Phase 4: Placement of Repair Material (MTA)

  • Prepare mineral trioxide aggregate (MTA) to a putty-like consistency.
  • Deliver MTA precisely to the perforation site using the appropriate system (video 2).
  • Place the material incrementally under magnification.
  • Gently compact using micro-pluggers to ensure intimate adaptation to dentinal walls.
  • Avoid overfilling or extrusion beyond the defect.
  • Verify complete sealing of the perforation visually.
Fig. 3

Phase wise Treatment provided

Phase 5: Setting and Interim Seal

  • Place a moist microbrush/cotton pellet over the MTA to facilitate setting.
  • Temporarily seal the access cavity.
  • Evaluation of MTA set (Fig 5).

Phase 6: Retreatment – Canal Negotiation and Cleaning

  • Remove intracanal medicament using rotary files.
  • Establish canal patency.
  • Determine working length using an electronic apex locator, confirmed radiographically.
  • Perform cleaning and shaping using a crown-down rotary technique.
  • Preserve original canal anatomy while ensuring adequate enlargement.
  • Irrigate with 3% sodium hypochlorite using side-vented needles throughout instrumentation.
  • Ensure effective irrigant penetration without apical extrusion.
Fig. 4

Phase 7: Obturation

  • Select appropriate master cone (matching final preparation size).
  • Apply bioceramic sealer within the canal (video 3).
  • Perform obturation using the single-cone technique (video 3).
  • Ensure homogenous fill and adaptation to canal walls.
  • Verify obturation radiographically (Fig 7).

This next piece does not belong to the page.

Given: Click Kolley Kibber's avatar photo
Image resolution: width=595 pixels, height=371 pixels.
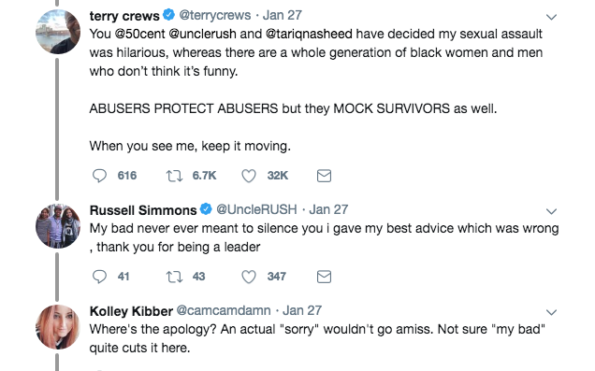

Phase 8: Restorative and Follow-Up

  • Place SDR flowable composite incrementally for core build-up.
  • Review clinically for resolution of symptoms.
  • Radiographic evaluation to assess healing of the furcation area.
Fig. 5

Clinical picture showing pulpal floor perforation repaired with MTA.

Fig. 6

Clinical picture showing pulpal floor perforation repaired with MTA and canals obturated.

sterile paper point to stop bleeding

Use of appropriate system to place MTA

3D obturation with Bioceramic sealer and GP

Fig. 7

Radiographic verification of the obturation

Conclusions

The management of iatrogenic perforations has undergone a substantial transformation in contemporary endodontic practice. Clinical situations that were previously associated with uncertain outcomes can now be addressed with a high degree of predictability through a combination of improved diagnostic capabilities and biologically sound treatment strategies.

Successful outcomes are largely dependent on timely recognition of the defect, accurate identification of its location, and meticulous control of the local environment to prevent further contamination. The use of bioactive materials, particularly mineral trioxide aggregate, has played a pivotal role in enhancing repair by providing an effective seal while supporting tissue healing.

Advances in visualisation, especially the routine use of magnification, together with adjunctive imaging such as CBCT when indicated, have significantly improved the clinician’s ability to manage such complications with precision. In addition, modern rotary instrumentation systems enable effective retreatment while maintaining the structural integrity of the tooth. These factors, combined with thorough irrigation protocols and a reliable coronal seal, are essential for achieving long-term success.

This case reinforces the value of a focused and conservative treatment philosophy, where intervention is directed specifically at the underlying cause rather than relying on extensive or unnecessarily invasive procedures. Such an approach not only preserves remaining tooth structure but also enhances the overall prognosis.

In essence, predictable management of perforations is achieved through the thoughtful integration of accurate diagnosis, appropriate material selection, and precise clinical execution. This holistic approach remains fundamental to delivering successful outcomes in complex endodontic cases.